§ YOUR OBJECTIVE
Count the lines in the rows below that contain the string "icon", and reply with that number alone.

Coordinate data for items
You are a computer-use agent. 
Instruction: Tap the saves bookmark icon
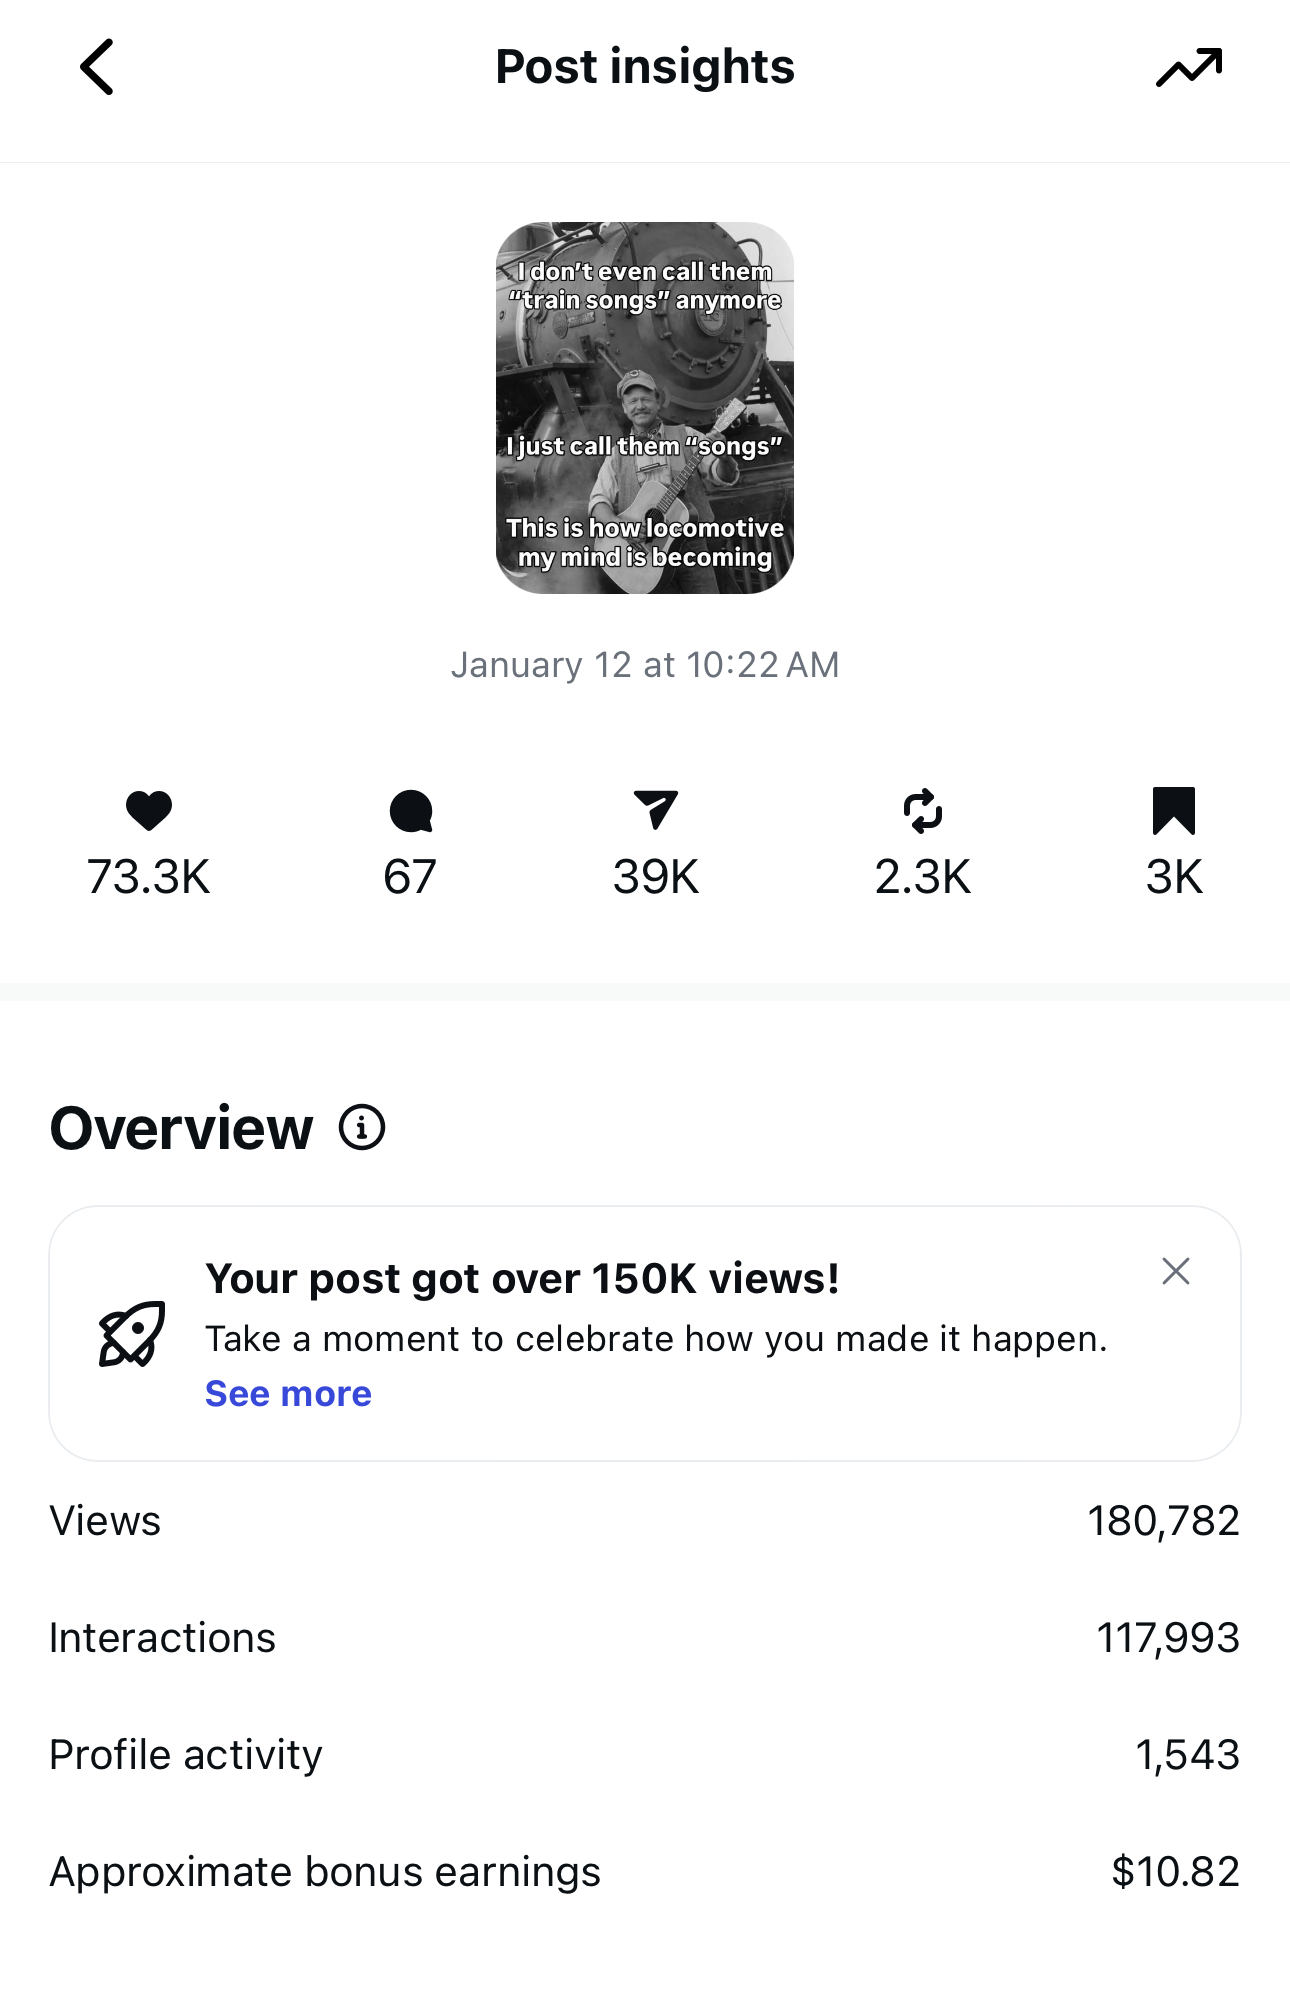click(x=1173, y=810)
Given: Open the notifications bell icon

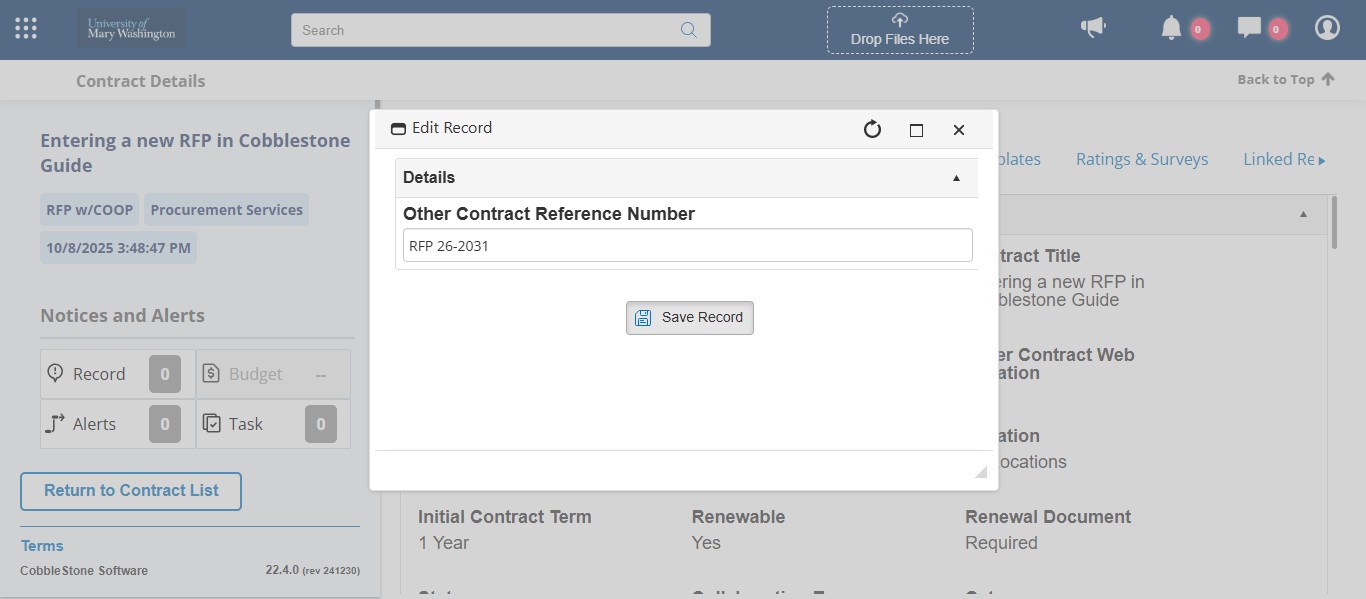Looking at the screenshot, I should [x=1171, y=28].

§ THE REPLY
2